Personal information
- Date of birth: 31 October 1994 (age 31)
- Place of birth: Trollhättan, Sweden
- Height: 1.75 m (5 ft 9 in)
- Position: Midfielder

Team information
- Current team: Österlen FF
- Number: 7

Youth career
- Malmö FF

Senior career*
- Years: Team / Apps / (Gls)
- 2012: BK Olympic / 16 / (3)
- 2013–2015: Ängelholms FF / 63 / (3)
- 2016–2017: Halmstads BK / 26 / (1)
- 2017–2018: Hammarby IF / 10 / (0)
- 2018: → IK Frej (loan) / 5 / (0)
- 2019–2020: Varbergs BoIS / 21 / (0)
- 2020: Torns IF / 30 / (4)
- 2021: Lunds BK / 28 / (5)
- 2022–: Österlen FF / 26 / (8)

= Rebin Asaad =

Swedish footballer (born 1994)

Rebin Asaad (born 31 October 1994) is a Swedish professional footballer who plays as a midfielder for Österlen FF.

==Early life==
Asaad was born in Trollhättan, Sweden, to Iraqi parents of Kurdish descent. At age four, his family moved to Malmö where he grew up. Asaad started his football career at a small local club, before joining city giants Malmö FF during his early teens.

==Career==
Asaad was released by Malmö FF at the end of the 2011 season, since he was not offered a senior contract at the side. In 2012, he played one season with the fourth tier side BK Olympic.

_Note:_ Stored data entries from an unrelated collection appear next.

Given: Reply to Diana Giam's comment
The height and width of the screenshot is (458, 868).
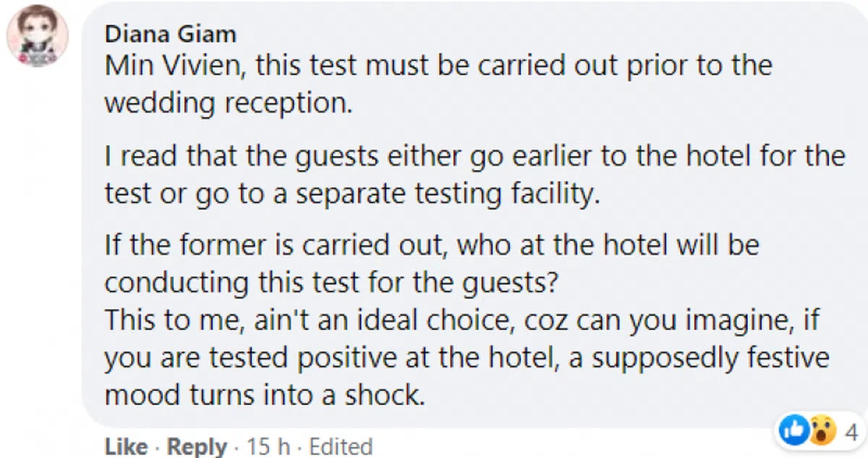Looking at the screenshot, I should click(197, 446).
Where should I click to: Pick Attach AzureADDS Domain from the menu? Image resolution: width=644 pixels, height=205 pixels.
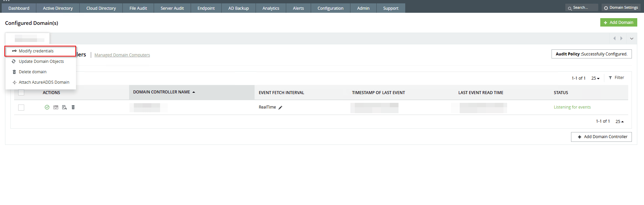[44, 82]
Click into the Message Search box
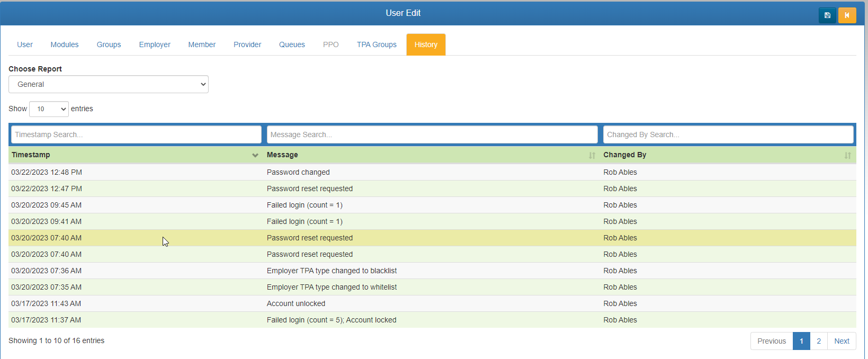The width and height of the screenshot is (868, 359). [432, 134]
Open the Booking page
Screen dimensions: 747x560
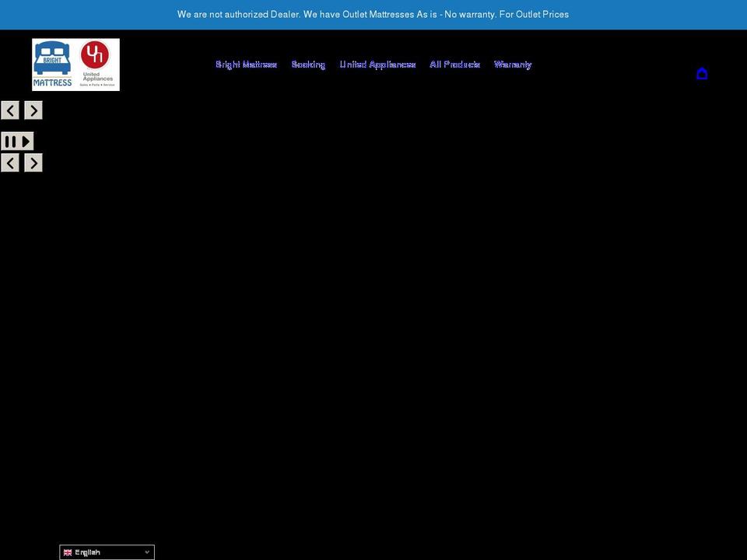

In early 2013, Asaad signed a contract with Ängelholms FF in Superettan. He was used sparingly in his first season at the club, before breaking in to the starting eleven in 2014. Across three full seasons at Ängelholm, Asaad made 63 appearances, scoring 3 goals.

Ahead of the 2016 season, Asaad went on trial with Helsingborgs IF in the Swedish first division. After a week of training, manager Henrik Larsson however did not offer Asaad a contract. Instead, he signed with Halmstads BK in Superettan. In 2016, he played 21 games as a central midfielder, scoring once, as Halmstad won a promotion to Allsvenskan. Asaad was used sparingly during the first half of the 2017 season. He only featured five times as a substitute when Halmstad returned to top flight football.

On 23 July 2017, Asaad moved to Hammarby IF, reportedly on a free transfer. Asaad signed a 1.5-year contract, with an option for a further, with the Stockholm-based club. He made his debut for the side on 13 August, starting as a central midfielder, in a 2–2 home draw against Östersund.

In 2018, Asaad was used sparingly by Hammarby without making any league appearances. On 11 August, he got sent on loan for the remainder of the season to affiliated club IK Frej in Superettan. Asaad left Hammarby in December 2018 upon the expiration of his contract.

On 26 January 2021, Asaad moved to Lunds BK.

==International career==
During 2015, Asaad attracted interest from the Iraqi national football team. He was called up to train with the side on several occasions the same year.

Asaad was called up to the preliminary Iraqi under-23 squad ahead of the 2016 Summer Olympics in Brazil. However, he did not feature in the main tournament after being dropped from the squad by manager Abdul Ghani Shahad.

Rebin Asaad earned his first call-up to the Iraqi senior national team in October 2017, ahead of a friendly against Syria on 13 November.

==Personal life==
Alan Asaad, his younger brother born in 1998, is also a professional footballer playing for Degerfors IF in Superettan, Sweden's second tier. His older brother Nazad Asaad, born in 1988, is a retired footballer that belonged to the academy of Udinese Calcio in Serie A between 2005 and 2007 and later went on to make 3 appearances in the Polish Ekstraklasa for ŁKS Łódź.